Captain Kendall had a strong jaw and a wide mouth that bent easily into a smile, a trait that made him popular among all passengers but especially women. He told good stories and laughed easily. He did not drink. By standards prevailing at the time, he was young to have command of his own ship, only thirty-five years old, but he was by no means untested. Already he had lived a life as eventful as any imagined by Joseph Conrad, whose novels always were popular among passengers once the Montrose entered the vast indigo plain of the Atlantic, though thrillers and detective tales and the latest books warning of a German invasion were in demand as well.

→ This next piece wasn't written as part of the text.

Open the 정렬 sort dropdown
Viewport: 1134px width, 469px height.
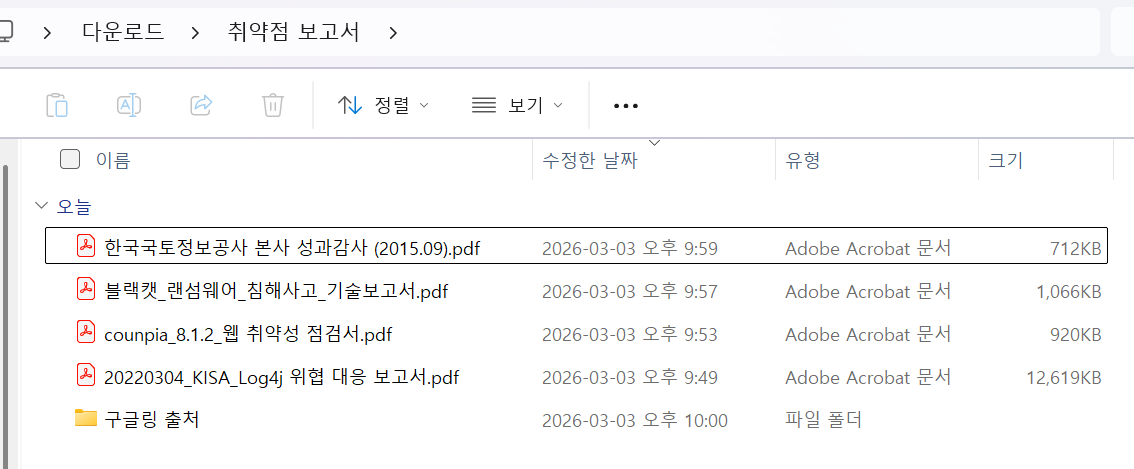[383, 105]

As an apprentice seaman, Kendall had served aboard a brutal vessel with a charming name, Iolanthe, where he witnessed the murder of a shipmate by an unstable crew member, who then began stalking Kendall to silence him. Kendall fled the ship and tried his hand at mining gold in Australia, a pursuit that left him penniless and hungry. He stowed away on another ship, but the captain caught him and marooned him on Thursday Island, in the Torres Strait off Queensland. After a brief stint harvesting pearls, Kendall joined a small Norwegian barkentine?a three-masted sailing ship?carrying seagull excrement bound for farms in Europe, but storms tore away portions of its masts and turned the voyage into an epic of starvation and stench that lasted 195 days. His love of ships and the sea endured, however. He joined the crew of the Lake Champlain, a small steam-powered cargo ship owned by the Beaver Line of Canada but subsequently acquired by the Canadian Pacific Railway. He was its second officer in May 1901, when it became the first merchant vessel to be equipped with wireless. He caught the attention of his superiors and soon found himself first officer on the railway's flagship liner, the Empress of Ireland. In 1907 he gained command of the Montrose.

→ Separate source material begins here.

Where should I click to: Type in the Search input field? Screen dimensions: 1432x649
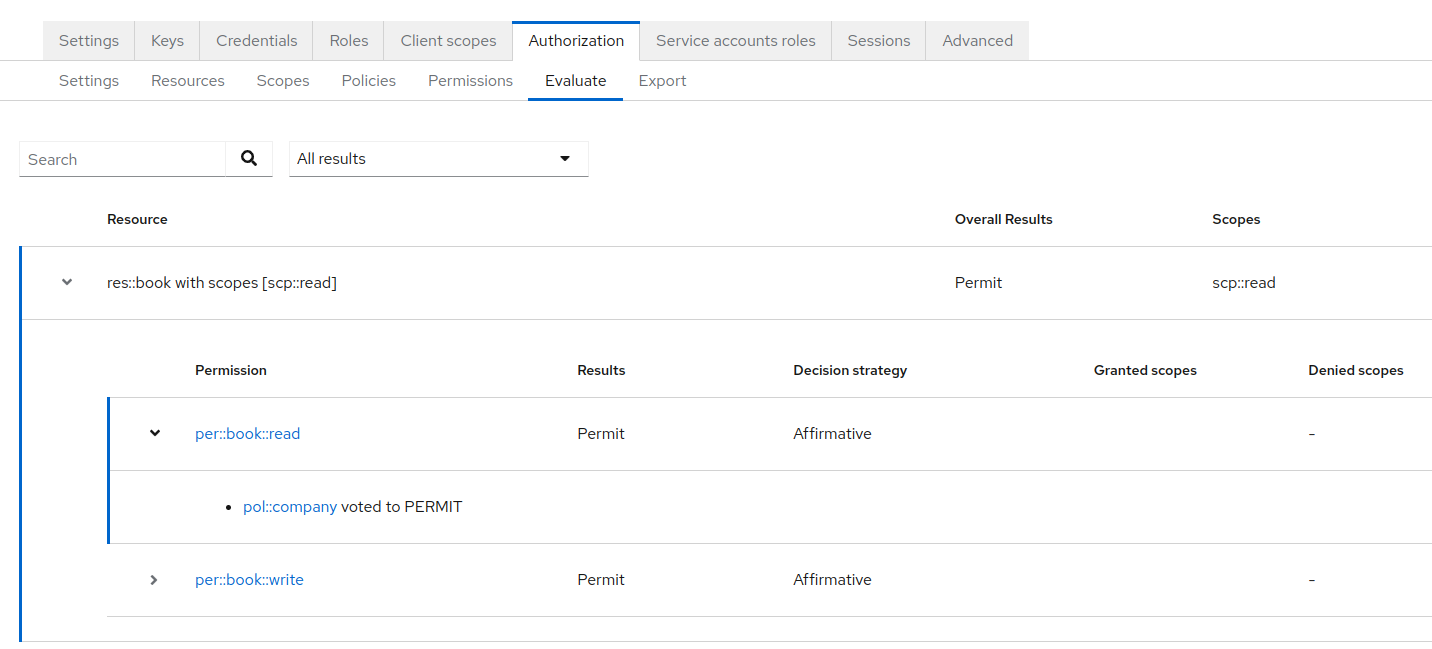click(122, 160)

It was not the most glamorous of ships, especially when compared to the Empress, which was new and nearly three times as large and infinitely more luxurious. The Montrose was launched in 1897 and in succeeding years ferried troops to the Boer War and cattle to England. It had one funnel, painted Canadian Pacific's trademark colors?buff with a black top?and flew the line's red-and-white-checkered "house" flag. It carried only two classes, second and third, the latter known more commonly as "steerage," a term that originally denoted the belowdecks portion of a ship devoted to steering. A Canadian Pacific timetable from the era described the second-class quarters. "The Cabin accommodation on the MONTROSE is situated amidship, where least motion is felt. The staterooms are large, light and airy. There is a comfortable ladies' room and a smoking room, also a spacious promenade deck. An excellent table is provided. Surgeons and stewardesses are carried on all steamers." The line's motto was, "A little better than the best."